ここなど結構意外な箇所でもあるが、それも「格子」としてみる故の観点であろう。でも「当面」ではあるのね。
…後半はなかなかほぐれず一面的理解(してるの?)に留まってしまった、と思う。特に、講演参加者の質疑応答の部分は何が問題なのかもよくわからず…とりあえず、「啓蒙」という概念の問題と、ソクラテスの知とフーコーの考古学で取り上げる知の連続性の問題が、多く取り上げられていたような気がする…
(2024 01/12)
「医療化の歴史」
(1974年10月、リオデジャネイロ大学での講演)
身体の社会化とはいかなるものか。統計的に、社会・国家の戦略に組み込まれる、ということをすぐ想像するが…
前ページには、当初、医学的権力は、人間の身体を労働力としては重視していなかったと書いてある。それが重視されるのが3つめの段階になるのか。これから先の論述は、この段階を追うことになる。舞台は、最初はドイツ、続いてフランス、最後はイギリス。
ドイツでは各地に所領が分割されていたことにより、各々競争し他領と比較・均衡をとることが重要だった。故に官房学に寄り添った国家医学が発達した。国家による標準化としてドイツでは医者が対象となり、同時期のフランスでは大砲と教師を標準化(個人化)の対象とした。
これはフランスの都市の医学。こうして都市の医学は発展し、複数の貧民・富裕層共住の街の併存たる都市から都市計画へと移行、墓地の郊外移転、街路の拡張、上下水道管理などが行われる。この都市医学(公衆衛生)は、環境に働きかけるものであり、そこに住む人間を対象としたものではなかった。
イギリス、労働力の医学。
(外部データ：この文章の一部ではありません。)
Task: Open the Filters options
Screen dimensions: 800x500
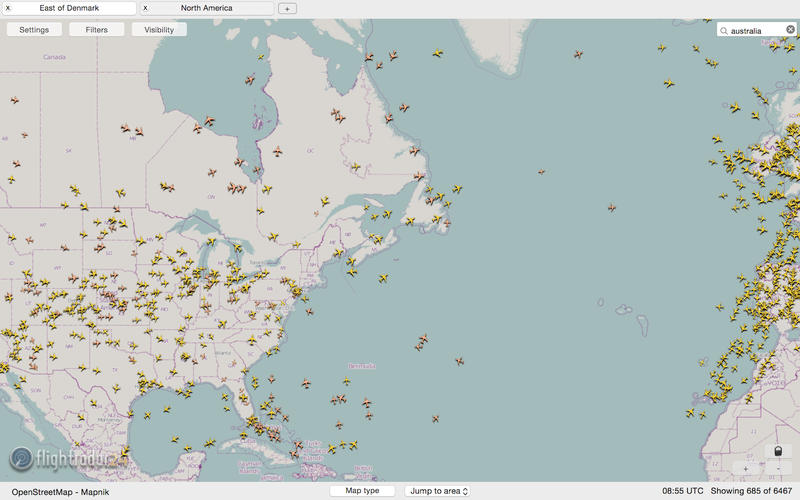Action: (x=97, y=30)
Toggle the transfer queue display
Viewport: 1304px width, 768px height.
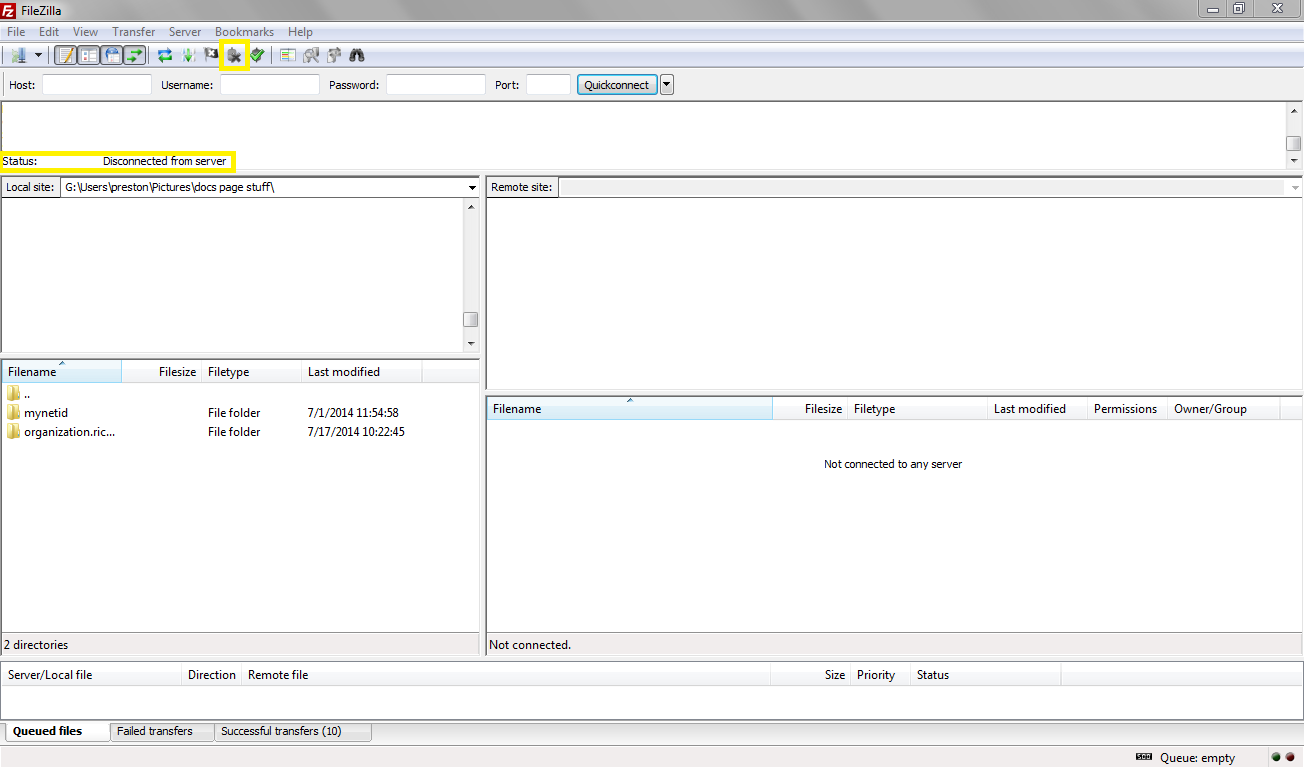[x=134, y=56]
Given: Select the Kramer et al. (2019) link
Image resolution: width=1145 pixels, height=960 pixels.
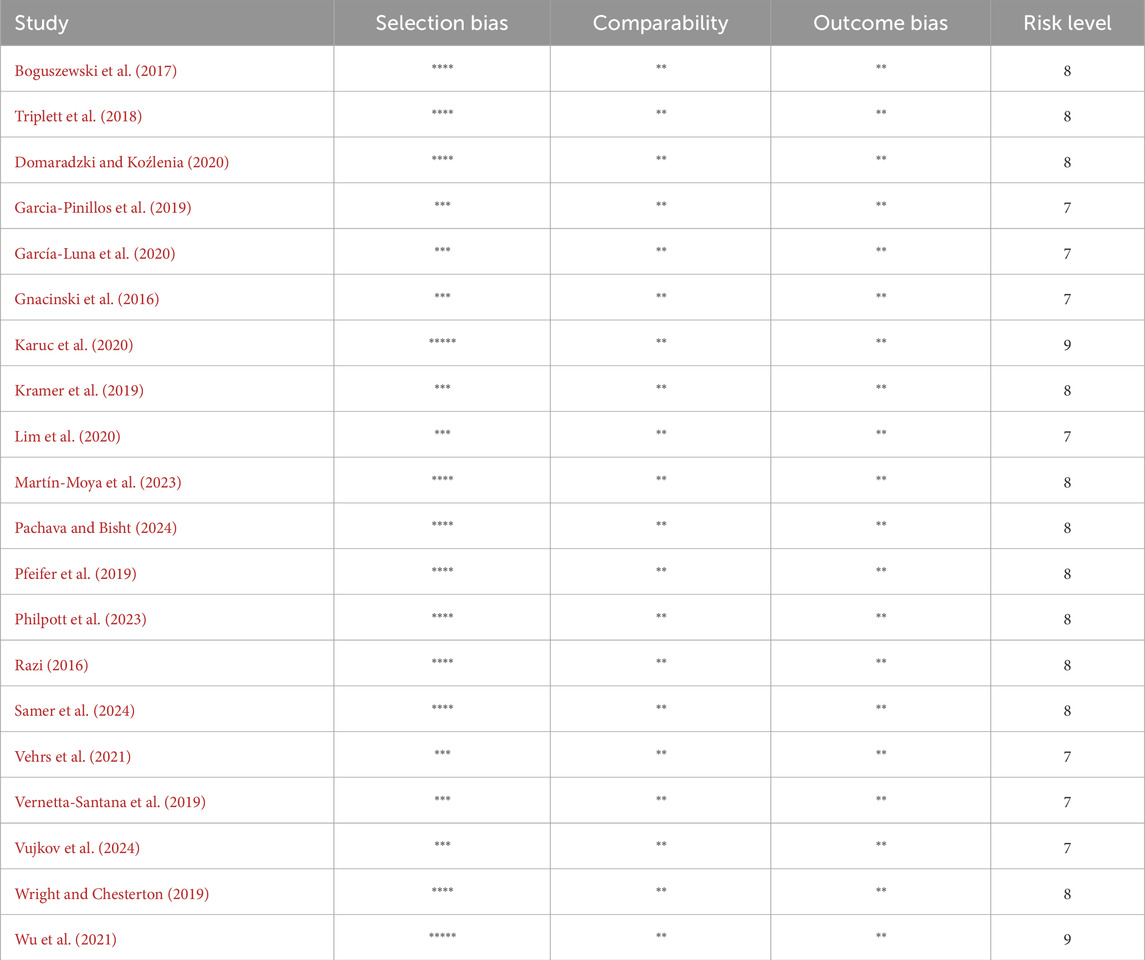Looking at the screenshot, I should point(79,391).
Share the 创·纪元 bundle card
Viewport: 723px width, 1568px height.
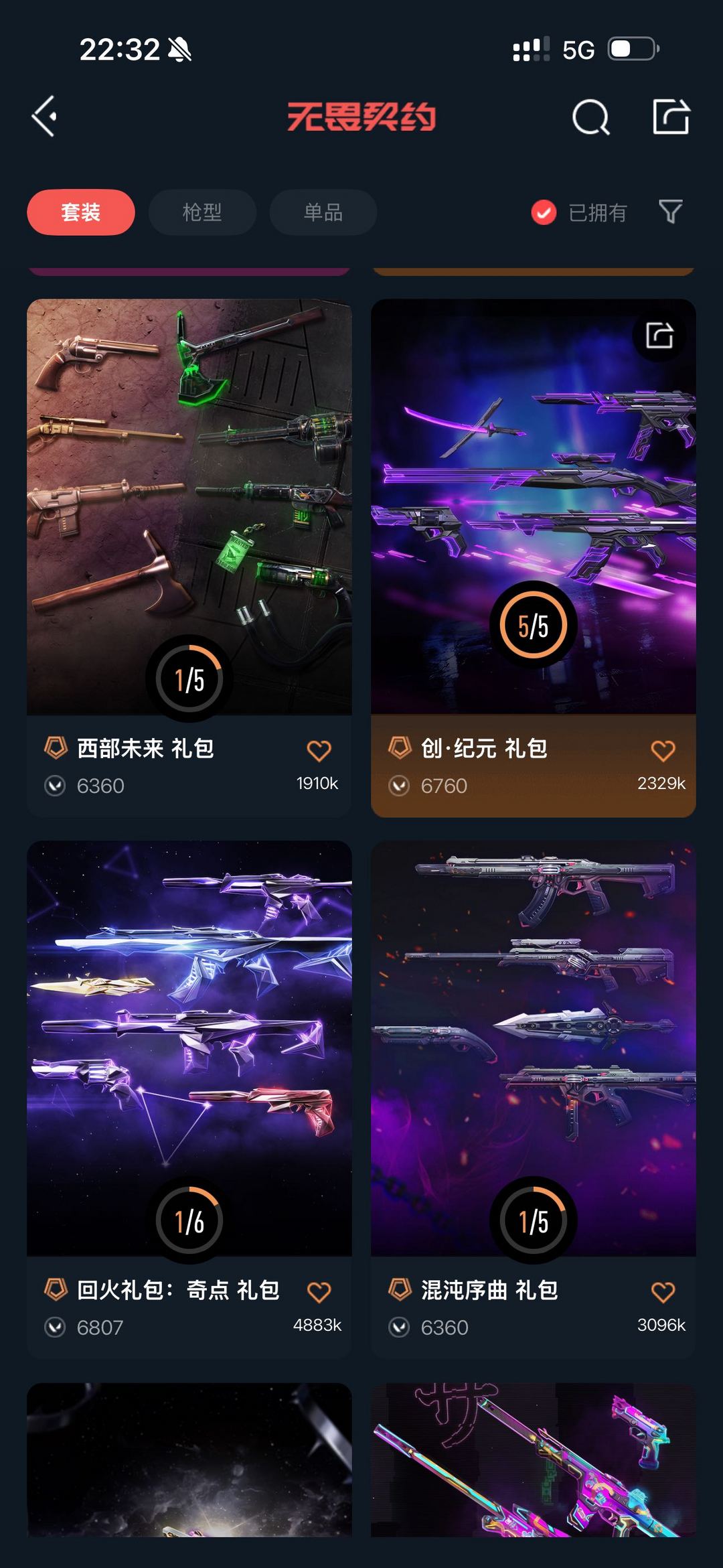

18世紀までの都市では、貧民はそれほど多くなく、かつ彼らが、今では公共サービスと思われているもの(郵便・ごみ収集など)を行っていたので有用だった(そういえば、SF小説などで、主人公を助ける地下組織みたいなのが西洋小説ではたまにあるが、その原型はこうした街を隅々まで知っている貧困者たちなのだろうか)。だが19世紀になると、公共サービスが発達し貧民の仕事を奪い、フランス革命の影響を受けた都市騒擾を起こしたりして、都市上層部は、貧民の管理の必要性を感じるようになり、労働力と管理の医学を発展させる。そのプロセスが救貧法であり保健所システムであった。こうした医療、例えば健康診断などに反発する層は一定数いて、英米では主に分離派の一派が「病気になる権利」を主張し闘争する。カトリック圏では、その代わりルルドなどへの巡礼地が新たに作られ巡礼者が増加する、とフーコーは見ている。
「近代技術への病院の統合」
(1974年10月、リオデジャネイロ大学での講演…上の講演の次)
この講演は「病院と規律の誕生」。
軍隊や学校とともに、病院もその一例として機能している。病院の前身として語られる施療院(死を迎えるために訪れる)とは全く異なる思想。
引用文がまるで規律三部作(笑)。それはともかく、これは前の講演のp147の文章と呼応している箇所でもある。
雪か霙か、それが降る中、ようやくこの本読み終わり。